Broadcaster Síle Seoige says a full cultural shift is needed when it comes to conversations around miscarriage.
In 2019, Síle spoke publicly about her own experience of experiencing a miscarriage.
For a new TG4 documentary premiering this week, the broadcaster has met with couples who have experience miscarriage - as well as experts in the field - in an effort to talk openly about an issue that affects so many women and couples.
Síle told The Hard Shoulder it was her own experience that prompted her to work on this documentary.
She told Kieran: "I had no clue what it was like to go through miscarriage until it happened to me.
“Once it did, I found the cultural silence that surrounds it deafening. I opened up to friends and family, and then I took a step further and decided to talk about it publicly on Instagram.
"When I did, I got this absolute avalanche of messages - from not just women, but men as well… primarily women though - saying ‘thank you for opening up’ and allowing them to share their own experience.
“I felt less alone having gone through it. I felt it hadn’t just happened to me… I think when it happens to you at the time, you can only just process your own experience. But I think it is healthy to have normal conversations something that impacts so many people.”
For Síle, there’s a need to ‘normalise’ the conversations around the subject.
The broadcaster said a 'culture of silence' has existed in Ireland for many generations, particularly around women's issues.
She said: “That stuff has been carried on down through the generations… it’s been layered with an element of taboo and shame. A huge amount of it is shrouded in shame… when it happens to you it feels like you did something wrong.
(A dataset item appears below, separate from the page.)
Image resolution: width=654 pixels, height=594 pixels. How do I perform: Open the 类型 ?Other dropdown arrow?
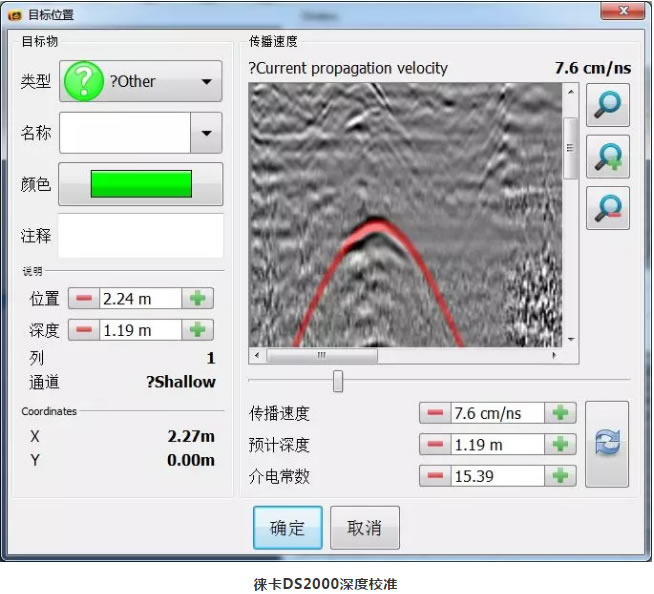click(206, 82)

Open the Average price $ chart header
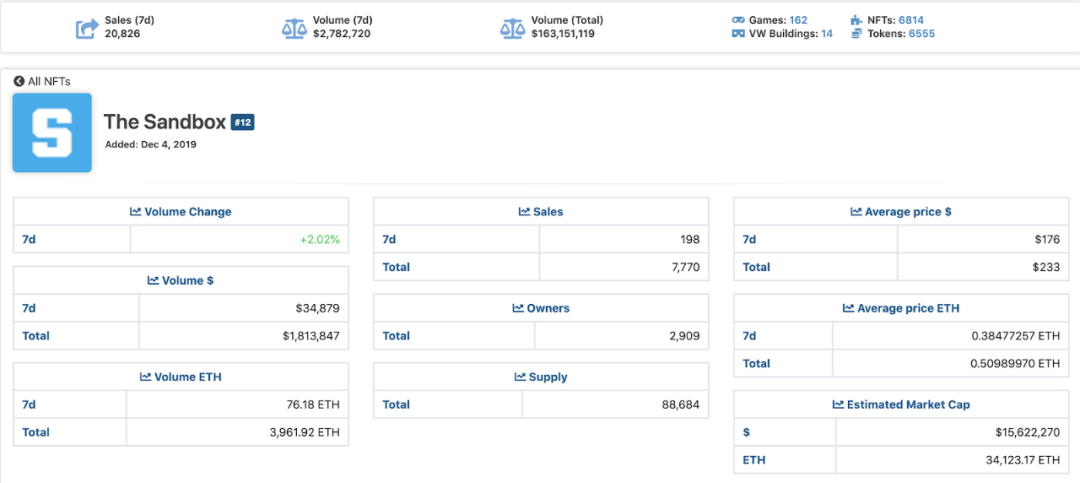click(x=901, y=212)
"Absolutely I did… I think it’s quite common, and I’ve yet to meet a woman that has said otherwise. Perhaps there are, and I hope there are.
“When it happened to me a second time, I tried to manage my negative feelings around it. When I was feeling that blame and shame creeping in, I was quicker to stop that narrative in my head - because I knew how destructive it was.”
Delayed grief
Síle herself found out about her first miscarriage through a scan when no heartbeat was detected.
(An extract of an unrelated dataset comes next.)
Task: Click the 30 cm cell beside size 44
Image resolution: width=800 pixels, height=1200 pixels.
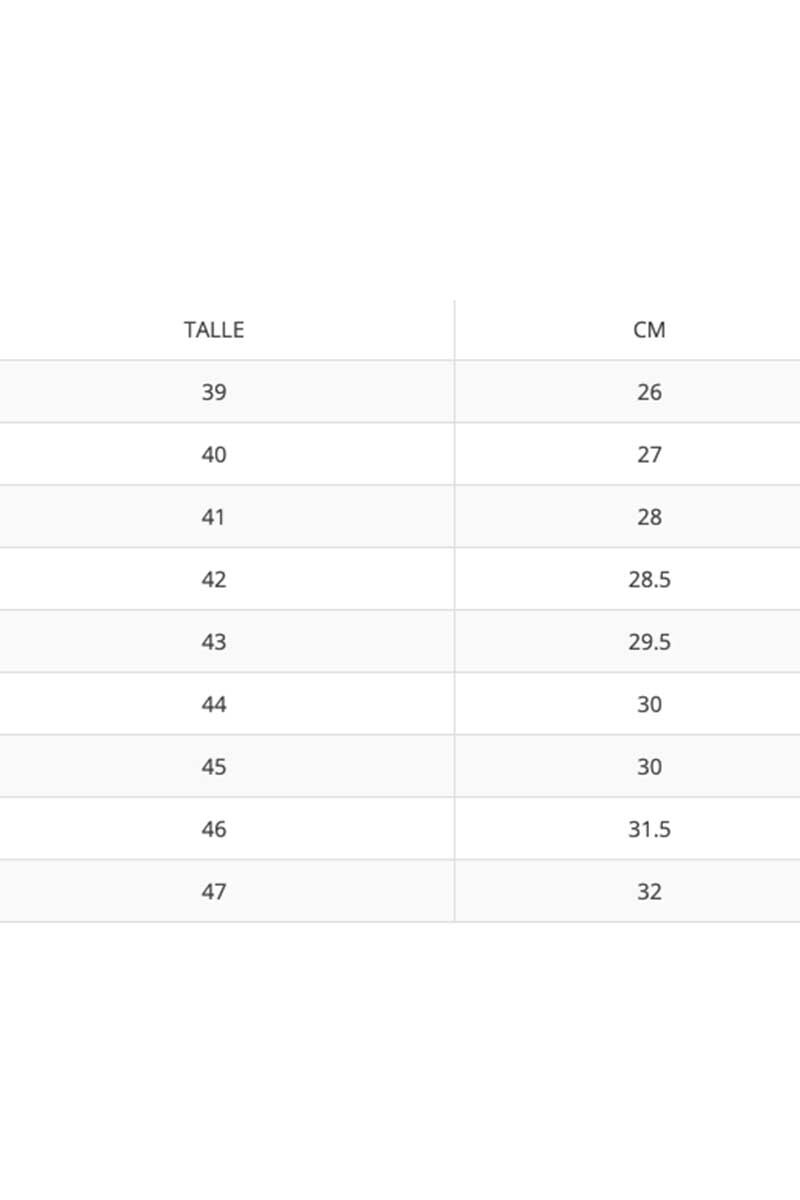Action: coord(649,705)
She had shown no symptoms of having miscarried - a situation known as a 'missed miscarriage'.
She said: “It’s a confusing and strange one, but it does happen. The first time it happened, I went in for a scan and I was told there was no heartbeat… I went instantly to ‘what did I do wrong?’
"We have to unlearn a lot of conditioned thinking that has been ingrained in us… particularly in Ireland.”
Síle believes it's important to give women and men the space to grieve when they've experienced a miscarriage.
Síle went straight back to work after her own experience, but months later had a 'form of breakdown' as she hadn't dealt with it.
That manifested itself in anger, frustration and sadness - something Síle says was 'delayed grief'.
She observed: “If it’s upsetting and it has hurt you, you have every reason to honour that feeling.
“Everybody has to honour their own process with it. Some don’t want to talk about it, and I feel they should 100% be entitled to not talk about it. But I do think culturally if we could see a full shift into at least giving people the option that it’s OK."
Síle said the documentary was challenging to make, but she's extremely proud of the team's work.
It's also a project that has helped her process her own grief.
She said: “It did allow me to process my own grief - I realised at the beginning of it I hadn’t processed it at all.
"But through meeting people, having conversations, hearing other people’s perspectives and getting all the expert advice… it really did help me to understand it a bit better.”
Síle Seoige: Deireadh Tochta airs on TG4 tomorrow - Wednesday April 7th - at 9:30pm.